With more than a third of children in Bolton living in poverty and cost of living pressures rising, our special report gets to the heart of the crisis facing young people in our borough. Here, we take a look at how a group of leading academies will set up food banks in an attempt to alleviate hunger.
Two Bolton schools, both recognized as ‘outstanding’, will run food banks starting this fall as families battle the rising cost of living.
Star Academies, which runs the Olive School on Waterloo Road and Eden Boys School on Wolfenden Street, will both run food banks at its 31 schools nationwide from September.
Schools have already run food banks during the pandemic as well as seasonal drives, but this marks a new, perhaps more permanent, frontier in the ongoing fight against poverty.
Star Academies Chief Executive Sir Mufti Hamid CBE said: “Helping to reduce food and fuel poverty will remain a key priority for all Star Schools for the foreseeable future.
“Children cannot learn well if they are hungry or anxious, and we are trying to do everything we can to ensure that the cost of living crisis does not impact students’ well-being or their school results.
“Eden Boys School, Bolton and The Olive School, Bolton have put in place a number of initiatives to support pupils, families and staff who are most affected by the cost of living crisis.
“For example, schools provide a food bank for their students, parents and staff to ensure they have access to nutritious meals and in some cases we are even able to offer delivery with some former students. Eden Boys’ School who support the distribution of food to the local community.
“At the same time, schools will also support families and staff by referring them to other organizations that can help with the cost of living, such as their home energy costs, and by providing a hardship fund for those who are struggling. most need.
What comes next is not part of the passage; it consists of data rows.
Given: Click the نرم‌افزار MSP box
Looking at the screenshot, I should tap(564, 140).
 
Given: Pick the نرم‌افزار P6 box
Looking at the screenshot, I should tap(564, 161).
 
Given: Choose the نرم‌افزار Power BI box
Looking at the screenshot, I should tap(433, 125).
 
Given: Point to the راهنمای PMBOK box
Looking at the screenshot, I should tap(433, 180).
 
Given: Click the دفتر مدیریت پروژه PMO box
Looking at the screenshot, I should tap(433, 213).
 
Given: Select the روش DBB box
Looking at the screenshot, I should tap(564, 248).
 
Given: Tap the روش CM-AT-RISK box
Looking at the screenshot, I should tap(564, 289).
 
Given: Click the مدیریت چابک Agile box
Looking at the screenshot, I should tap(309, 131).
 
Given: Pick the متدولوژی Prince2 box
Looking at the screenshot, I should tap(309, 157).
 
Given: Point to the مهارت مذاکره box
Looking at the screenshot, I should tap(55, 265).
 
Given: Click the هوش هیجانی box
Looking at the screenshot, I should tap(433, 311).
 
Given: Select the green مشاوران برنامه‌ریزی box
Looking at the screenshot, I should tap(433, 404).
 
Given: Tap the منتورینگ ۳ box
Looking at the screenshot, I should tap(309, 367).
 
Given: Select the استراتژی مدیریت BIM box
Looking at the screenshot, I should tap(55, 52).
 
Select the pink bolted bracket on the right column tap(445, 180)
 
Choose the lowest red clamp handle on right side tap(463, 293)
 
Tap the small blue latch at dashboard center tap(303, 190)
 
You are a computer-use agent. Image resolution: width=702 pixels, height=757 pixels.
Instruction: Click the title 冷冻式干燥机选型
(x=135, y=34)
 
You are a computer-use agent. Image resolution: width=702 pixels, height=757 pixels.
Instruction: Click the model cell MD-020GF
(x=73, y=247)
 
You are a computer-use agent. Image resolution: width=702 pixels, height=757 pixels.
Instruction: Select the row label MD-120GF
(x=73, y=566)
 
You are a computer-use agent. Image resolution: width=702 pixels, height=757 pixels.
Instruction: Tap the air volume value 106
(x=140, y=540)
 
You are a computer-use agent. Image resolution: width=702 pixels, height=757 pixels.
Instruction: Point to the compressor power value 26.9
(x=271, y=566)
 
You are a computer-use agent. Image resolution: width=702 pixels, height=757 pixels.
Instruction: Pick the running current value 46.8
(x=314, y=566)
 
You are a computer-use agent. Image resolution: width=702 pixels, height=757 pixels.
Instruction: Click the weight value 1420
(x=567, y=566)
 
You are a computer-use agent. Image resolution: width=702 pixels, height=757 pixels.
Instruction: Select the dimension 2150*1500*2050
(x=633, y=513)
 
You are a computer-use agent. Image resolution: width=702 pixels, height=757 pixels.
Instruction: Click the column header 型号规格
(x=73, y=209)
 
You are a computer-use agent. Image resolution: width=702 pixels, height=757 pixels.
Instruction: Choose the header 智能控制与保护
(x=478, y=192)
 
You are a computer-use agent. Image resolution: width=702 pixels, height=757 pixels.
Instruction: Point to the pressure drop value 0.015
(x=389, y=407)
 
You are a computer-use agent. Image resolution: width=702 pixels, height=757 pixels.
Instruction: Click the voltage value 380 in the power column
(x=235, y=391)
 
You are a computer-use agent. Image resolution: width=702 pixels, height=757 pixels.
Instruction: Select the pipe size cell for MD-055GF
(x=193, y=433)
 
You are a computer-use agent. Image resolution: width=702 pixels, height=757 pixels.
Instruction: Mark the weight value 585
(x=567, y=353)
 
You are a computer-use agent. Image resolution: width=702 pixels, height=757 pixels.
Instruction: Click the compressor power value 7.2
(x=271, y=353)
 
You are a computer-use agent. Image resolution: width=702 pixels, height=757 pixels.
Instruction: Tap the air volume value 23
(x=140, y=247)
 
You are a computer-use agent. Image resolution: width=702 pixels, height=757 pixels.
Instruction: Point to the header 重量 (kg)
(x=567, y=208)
“We can only achieve this by working with our committed students, staff and the wider Star family who selflessly volunteer their time to help members of the local community.
“As one of our STAR values, community service is in our DNA and we actively encourage our students to give back to their communities and engage in activities that strengthen their sense of social responsibility.”
Eden Boys School, Wolfenden Street, Bolton
It comes after findings published by the End Child Poverty Coalition showing that more than a third of young people in Bolton live in poverty.
NEU Deputy Branch Secretary Julia Simpkins said: “There are areas of Bolton where families have always struggled to provide a balanced diet for their children and now, with the cost of living soaring , they struggle to provide any diet.
“Now we have mothers choosing not to feed themselves just so they can feed their children.”
She added: “Obviously it’s not a problem at the moment, but in winter, when it’s cold, there are families who can’t buy winter clothes, so their children get cold.”
“It’s a shame that this government has allowed us to get into a position where schools have to step in to fill those gaps, but increasingly that’s what we have to do.”
For teachers on the frontline, the fact that schools must now step in to ensure children are fed is a sign of growing desperation.
Michelle Greaves, NEU Senior Regional Officer, said: “A lot of these schools you’ll find are in deprived areas, it frankly depends on the circumstances, but Star Academies is where they go out of their way to improve students’ chances. in life.”
She added: “I didn’t realize they did this all year round, but they consider themselves a family of schools, so I imagine they do whatever they can to help families there.”